§ Задание:
Изложите в двух предложениях содержание фрагмента о процедурах обнаружения истины.

Можно сказать, что существуют 'игры истины', или точнее, процедуры обнаружения истины. Истина неотделима от устанавливающей ее процедуры ('Надзирать и наказывать' сравнивает 'инквизиторское дознание' как модель естественных наук в позднем Средневековье и 'дисциплинарное обследование', модель гуманитарных наук в конце XVIII в.). Но в чем же состоит такая процедура? Возможно, ее суть как Процесса и метода, в общих чертах, заключается в прагматизме. Процесс есть процесс видения, задающий знанию ряд вопросов: что мы видим в той или иной страте, на том или ином пороге? Мы спрашиваем не только о том, от каких объектов мы отправляемся, за какими свойствами наблюдаем, на каких состояниях вещей останавливаемся (корпус ощущений), но еще и о том, как мы извлекаем видимости из этих объектов, качеств и вещей? Каким образом и при каком свете они мерцают и зеркально отражаются? Как свет фокусируется на страте? И, кроме того, каковы позиции субъекта как переменные этих видимостей? Кто их занимает и видит? Но существуют еще и языковые методы, столь же различные в двух разных стратах, как и у двух 'необычных' авторов (например, 'метод' Русселя, и 'метод' Бриссе) [21]. Что представляет собой корпус слов, фраз и пропозиций? Как из них извлекаются пересекающие их 'высказывания'? По какой
сборочной модели языка эти высказывания рассеиваются по семействам и порогам? И кто говорит, то есть, каковы субъекты высказывания как переменные, и кто занимает их место? Короче говоря, существуют методы высказывания и машинные процессы. Именно здесь возникает множество вопросов, которые каждый раз заново конституируют проблему истинности. Книга 'Использование удовольствий' подведет итог всех предшествующих книг, когда продемонстрирует, что истина дается знанию только через 'проблематизации', и что эти проблематизации складываются только лишь из 'практик', практик видения и практик говорения[22]. Эти практики (процесс и метод) образуют процедуры обнаружения истины, 'историю истины'. Однако при этом необходимо, чтобы две половины истины вступили в проблематичные отношения в тот самый момент, когда проблема истины исключает их соответствие или сходство. Возьмем самый общий пример из психиатрии: это тот же самый человек, которого можно видеть в сумасшедшем доме и о котором можно сказать, что он душевнобольной? К примеру, легко 'увидеть' параноическое безумие президента Шребера и поместить его в сумасшедший дом, но его придется извлечь оттуда, поскольку в дальнейшем будет гораздо труднее 'высказаться' о его безумии. И напротив, высказаться о безумии какого-нибудь мономаньяка легко, но очень трудно вовремя увидеть это безумие, чтобы своевременно больного поместить в сумасшедший дом[23]. Многие люди, которые не должны находиться в психиатрических больницах, все же там находятся, в то время как многих из тех, кто должен в них находиться, там нет. Психиатрия XIX века основана на этой констатации, которая 'проблематизирует' безумие, но оказывается не в состоянии сформировать на базе этой констатации однозначную и определенную концепцию.

§ Собранный материал:
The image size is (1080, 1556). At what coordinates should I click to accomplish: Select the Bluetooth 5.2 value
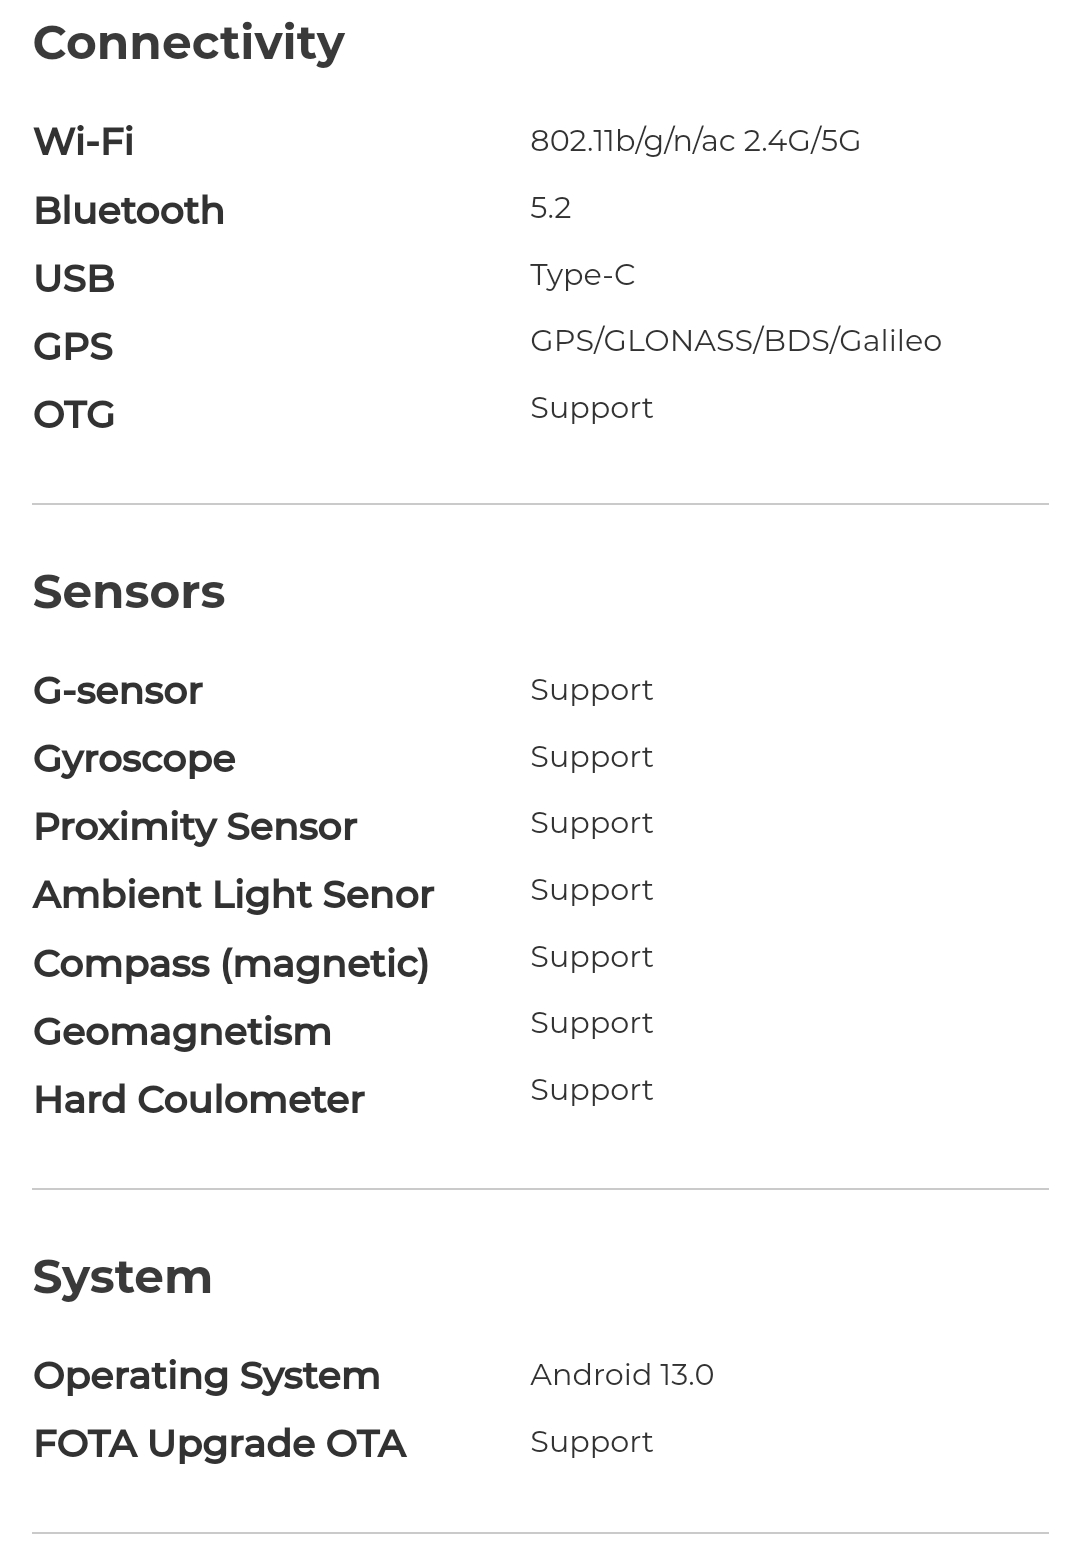coord(551,208)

§ Решение:
Истина неотделима от устанавливающих её процедур, которые складываются из практик видения и практик говорения (процесса и метода) и образуют «историю истины». Две половины истины при этом вступают в проблематичные отношения, как показывает пример психиатрии: легко увидеть безумие, о котором затем трудно высказаться, и легко высказаться о безумии, которое трудно вовремя увидеть, поэтому психиатрия XIX века проблематизирует безумие, но не может сформировать однозначную концепцию.